11 shows is almost the same as none, right?

This is what I saw:

Dave Bloustein - Grand Guignol
Humourous horror stories from this clever stand-up. Sadly, opening night issues meant we saw the potential, rather than the polished show.

Hannah Gadsby - Nakedy Nudes
A lecture on the nude in Western art, and how it shifted from the heroic male nude to perving on naked females. Fun, if not quite up to the standard of Gadsby's stand-up.

La Foulard
Character-based clowning, about a pretentious artist and her characters who rebelled. Some great physical work, if some bits felt a bit too long.

Daniel Kitson - Work in Progress
A late night show where Kitson worked on some new material. Patchy, as to be expected from a work in progress, but Kitson is almost always great.

Josie Long - Romance and Adventure
I love Josie Long dearly. Her originally whimsical act has grown more political recently as she gets angrier and angrier with Britain's Conservative government. But she hasn't quite found the way to turn that anger into humour yet. Always a pleasure to see her, but also a teeny bit disappointing.

Lawrence Leung - Part-Time Detective Agency
Leung's shows all have the same format, but it's a solid format. Inspired by Sherlock, Leung sets out to solve the mystery of who played a prank on him at his 21st birthday party. Nerdy, self-effacing fun.

Splendid Chaps
A live recording of this podcast about Doctor Who. This episode was about comedy in Doctor Who. Special guests were Adam Richards and Josie Long. Fun. But no one mentioned Dougals Adams, or Terry Nation's start in writing comedy, and Josie Long didn't get to speak enough.

(Of course, I think Josie Long should be the next companion. Or even better: the next Doctor. So I may be biased.)

Lisa-Skye - Songs My Parents Taught Me
Lisa-Skye contrasts the romance between two hedonistic twenty-somethings in 1970's Footscray with her own taste for drugs, kinky sex, and glitter.

Darkness and Light
Different guest comedians each night tell true stories about dark times in their lives. Lots of stories about depression and bullying. Telia Neville talked about the loneliness of the Festival performer. Ben McKenzie talked about his estranged father. Honest, moving, one of my festival highlights.

Dave Callan - A Little Less Conversation
A tall bearded Irishman dancing to Beyoncé. Very silly. Absolutely hilarious.
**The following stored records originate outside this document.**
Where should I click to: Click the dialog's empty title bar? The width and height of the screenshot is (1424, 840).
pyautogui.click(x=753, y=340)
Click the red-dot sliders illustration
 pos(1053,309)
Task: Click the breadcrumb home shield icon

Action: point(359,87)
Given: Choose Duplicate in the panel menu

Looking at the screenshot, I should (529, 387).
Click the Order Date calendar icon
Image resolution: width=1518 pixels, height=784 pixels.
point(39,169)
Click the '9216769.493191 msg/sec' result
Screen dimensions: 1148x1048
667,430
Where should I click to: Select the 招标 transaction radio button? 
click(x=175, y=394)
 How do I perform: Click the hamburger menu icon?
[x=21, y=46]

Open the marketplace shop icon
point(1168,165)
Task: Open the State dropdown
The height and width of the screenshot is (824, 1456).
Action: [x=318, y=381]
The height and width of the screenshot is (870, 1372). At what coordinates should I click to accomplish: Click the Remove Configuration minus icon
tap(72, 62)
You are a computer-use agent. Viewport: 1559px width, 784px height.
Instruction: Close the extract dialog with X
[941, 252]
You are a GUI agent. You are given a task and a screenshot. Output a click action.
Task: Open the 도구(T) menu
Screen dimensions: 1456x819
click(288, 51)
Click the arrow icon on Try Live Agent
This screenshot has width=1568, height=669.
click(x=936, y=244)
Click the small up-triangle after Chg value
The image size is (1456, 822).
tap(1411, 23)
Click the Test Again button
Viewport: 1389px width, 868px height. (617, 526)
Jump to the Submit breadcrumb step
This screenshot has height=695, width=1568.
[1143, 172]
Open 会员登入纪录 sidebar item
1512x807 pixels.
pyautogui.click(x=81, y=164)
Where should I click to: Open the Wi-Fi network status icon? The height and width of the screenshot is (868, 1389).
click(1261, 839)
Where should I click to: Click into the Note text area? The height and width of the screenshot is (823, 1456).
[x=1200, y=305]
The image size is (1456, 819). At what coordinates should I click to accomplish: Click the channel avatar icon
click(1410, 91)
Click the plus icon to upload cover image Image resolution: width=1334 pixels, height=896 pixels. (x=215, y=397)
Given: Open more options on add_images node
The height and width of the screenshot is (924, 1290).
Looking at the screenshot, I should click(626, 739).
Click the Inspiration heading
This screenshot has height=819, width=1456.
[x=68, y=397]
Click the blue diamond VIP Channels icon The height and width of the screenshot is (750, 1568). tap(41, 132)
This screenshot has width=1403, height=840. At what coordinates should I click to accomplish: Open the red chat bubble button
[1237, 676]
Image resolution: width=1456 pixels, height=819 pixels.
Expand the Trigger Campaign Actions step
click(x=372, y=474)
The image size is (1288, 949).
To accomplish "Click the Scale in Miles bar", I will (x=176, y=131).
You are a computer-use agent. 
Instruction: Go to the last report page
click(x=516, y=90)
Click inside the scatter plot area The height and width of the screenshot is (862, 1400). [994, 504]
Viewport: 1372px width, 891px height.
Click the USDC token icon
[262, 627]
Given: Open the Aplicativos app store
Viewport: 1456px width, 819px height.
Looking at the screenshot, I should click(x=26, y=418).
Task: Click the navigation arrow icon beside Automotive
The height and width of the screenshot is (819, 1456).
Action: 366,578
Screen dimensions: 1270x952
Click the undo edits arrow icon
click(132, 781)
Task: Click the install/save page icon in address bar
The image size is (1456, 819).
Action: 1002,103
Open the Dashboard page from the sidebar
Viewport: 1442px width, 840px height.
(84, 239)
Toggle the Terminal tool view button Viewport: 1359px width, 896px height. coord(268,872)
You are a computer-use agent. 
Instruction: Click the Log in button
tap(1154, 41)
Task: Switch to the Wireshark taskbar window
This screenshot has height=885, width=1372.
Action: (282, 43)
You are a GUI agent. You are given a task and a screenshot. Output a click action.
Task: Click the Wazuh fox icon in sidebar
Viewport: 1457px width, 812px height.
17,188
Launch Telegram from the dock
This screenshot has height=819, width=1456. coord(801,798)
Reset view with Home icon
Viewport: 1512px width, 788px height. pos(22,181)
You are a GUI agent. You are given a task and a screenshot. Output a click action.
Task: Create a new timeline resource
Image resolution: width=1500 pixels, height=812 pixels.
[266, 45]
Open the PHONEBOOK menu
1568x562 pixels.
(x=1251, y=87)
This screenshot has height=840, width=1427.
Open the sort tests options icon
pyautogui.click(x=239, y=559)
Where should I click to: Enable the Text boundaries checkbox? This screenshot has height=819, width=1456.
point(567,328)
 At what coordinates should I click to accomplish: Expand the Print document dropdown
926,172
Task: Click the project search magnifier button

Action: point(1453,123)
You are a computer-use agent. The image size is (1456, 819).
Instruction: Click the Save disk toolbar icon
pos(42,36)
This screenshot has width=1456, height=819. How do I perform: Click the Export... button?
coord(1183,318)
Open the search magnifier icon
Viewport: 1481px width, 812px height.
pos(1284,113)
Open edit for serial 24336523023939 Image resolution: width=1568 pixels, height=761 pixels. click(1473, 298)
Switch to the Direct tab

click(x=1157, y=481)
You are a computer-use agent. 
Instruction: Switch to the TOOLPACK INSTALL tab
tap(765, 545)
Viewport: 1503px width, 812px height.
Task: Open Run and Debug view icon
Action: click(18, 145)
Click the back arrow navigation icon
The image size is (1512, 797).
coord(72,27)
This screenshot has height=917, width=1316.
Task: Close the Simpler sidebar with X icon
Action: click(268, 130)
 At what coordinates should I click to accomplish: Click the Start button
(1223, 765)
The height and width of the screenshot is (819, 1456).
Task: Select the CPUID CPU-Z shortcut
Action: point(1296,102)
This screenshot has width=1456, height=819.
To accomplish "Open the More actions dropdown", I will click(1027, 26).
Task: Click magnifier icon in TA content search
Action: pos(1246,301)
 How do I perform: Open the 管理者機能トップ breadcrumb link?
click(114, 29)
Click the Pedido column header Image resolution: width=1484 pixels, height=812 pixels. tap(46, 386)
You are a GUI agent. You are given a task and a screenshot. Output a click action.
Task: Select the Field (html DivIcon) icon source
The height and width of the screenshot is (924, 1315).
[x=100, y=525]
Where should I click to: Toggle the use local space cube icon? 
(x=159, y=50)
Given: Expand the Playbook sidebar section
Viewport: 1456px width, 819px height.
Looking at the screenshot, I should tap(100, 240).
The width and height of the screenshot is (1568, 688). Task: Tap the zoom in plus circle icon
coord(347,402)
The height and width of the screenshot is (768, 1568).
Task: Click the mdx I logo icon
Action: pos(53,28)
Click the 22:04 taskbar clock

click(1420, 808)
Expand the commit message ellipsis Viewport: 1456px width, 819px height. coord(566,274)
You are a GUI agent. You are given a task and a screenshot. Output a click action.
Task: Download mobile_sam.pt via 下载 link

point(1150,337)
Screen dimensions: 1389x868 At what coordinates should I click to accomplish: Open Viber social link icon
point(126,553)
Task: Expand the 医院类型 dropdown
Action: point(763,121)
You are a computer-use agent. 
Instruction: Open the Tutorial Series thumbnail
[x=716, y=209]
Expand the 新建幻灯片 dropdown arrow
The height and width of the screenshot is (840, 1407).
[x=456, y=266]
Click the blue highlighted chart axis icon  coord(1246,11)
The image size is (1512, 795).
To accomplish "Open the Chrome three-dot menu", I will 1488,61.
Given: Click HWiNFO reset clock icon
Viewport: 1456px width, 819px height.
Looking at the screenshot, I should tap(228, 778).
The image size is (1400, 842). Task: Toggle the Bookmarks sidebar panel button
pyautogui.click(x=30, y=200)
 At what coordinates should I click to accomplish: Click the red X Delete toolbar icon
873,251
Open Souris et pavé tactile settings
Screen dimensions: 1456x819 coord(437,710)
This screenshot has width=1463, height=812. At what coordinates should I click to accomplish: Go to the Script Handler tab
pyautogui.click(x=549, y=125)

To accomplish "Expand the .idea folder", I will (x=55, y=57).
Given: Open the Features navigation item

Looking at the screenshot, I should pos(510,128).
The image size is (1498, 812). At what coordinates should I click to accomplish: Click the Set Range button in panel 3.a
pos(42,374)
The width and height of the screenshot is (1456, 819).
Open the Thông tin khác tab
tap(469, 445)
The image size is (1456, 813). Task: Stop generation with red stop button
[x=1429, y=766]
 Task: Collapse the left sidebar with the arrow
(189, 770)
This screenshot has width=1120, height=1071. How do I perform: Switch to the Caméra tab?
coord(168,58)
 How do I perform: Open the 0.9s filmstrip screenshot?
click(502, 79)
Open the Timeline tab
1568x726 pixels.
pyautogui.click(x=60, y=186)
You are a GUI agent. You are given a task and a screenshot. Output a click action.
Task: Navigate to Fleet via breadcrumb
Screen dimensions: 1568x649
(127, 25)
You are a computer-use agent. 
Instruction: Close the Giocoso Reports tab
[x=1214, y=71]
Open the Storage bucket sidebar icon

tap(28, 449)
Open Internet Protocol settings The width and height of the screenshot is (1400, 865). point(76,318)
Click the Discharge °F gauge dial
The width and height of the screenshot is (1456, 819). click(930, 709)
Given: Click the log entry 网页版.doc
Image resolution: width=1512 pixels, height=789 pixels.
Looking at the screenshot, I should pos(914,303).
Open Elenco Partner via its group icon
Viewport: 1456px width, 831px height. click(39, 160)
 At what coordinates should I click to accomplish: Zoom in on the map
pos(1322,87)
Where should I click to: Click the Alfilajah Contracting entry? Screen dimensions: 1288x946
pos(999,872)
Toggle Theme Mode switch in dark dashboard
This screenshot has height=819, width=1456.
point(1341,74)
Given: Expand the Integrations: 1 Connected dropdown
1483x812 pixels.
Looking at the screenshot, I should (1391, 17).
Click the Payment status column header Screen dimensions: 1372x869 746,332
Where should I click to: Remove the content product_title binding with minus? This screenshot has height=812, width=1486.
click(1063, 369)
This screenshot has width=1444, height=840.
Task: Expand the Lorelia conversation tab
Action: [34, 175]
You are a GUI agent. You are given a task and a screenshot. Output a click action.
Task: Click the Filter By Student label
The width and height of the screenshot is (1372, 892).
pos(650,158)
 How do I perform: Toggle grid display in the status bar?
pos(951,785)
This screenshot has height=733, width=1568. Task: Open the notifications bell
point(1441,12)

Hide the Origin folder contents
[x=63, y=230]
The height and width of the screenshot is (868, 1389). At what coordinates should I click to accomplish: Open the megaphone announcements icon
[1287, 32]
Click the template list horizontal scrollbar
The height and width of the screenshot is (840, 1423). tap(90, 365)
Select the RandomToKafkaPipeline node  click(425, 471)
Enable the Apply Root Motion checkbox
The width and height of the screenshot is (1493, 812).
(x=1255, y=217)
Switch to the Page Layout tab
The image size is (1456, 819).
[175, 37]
Hannah Gadsby - Happiness is a Beside Table
Gadsby, one of Australia's best stand-ups, talked about her crippling body image issues, and the simple pleasures of owning her own furniture. Always hilarious, usually the best show I see at the Fest, Gadsby's show this year was inspirational. I've never heard a crowd cheer a neck-to-knee bathing suit so hard.


I think, once again, I'd say Hannah Gadsby's was the best show I saw this year, just based on the mix of depth and humour. She really is incredibly funny.

But I'd also say Darkness and Light was the most interesting show I saw. Partly that's because I thought Ben's story about his father was fantastic: honest and moving and very well told. I've seen Ben do a lot of less serious shows, and it was great to see a really different side to his work.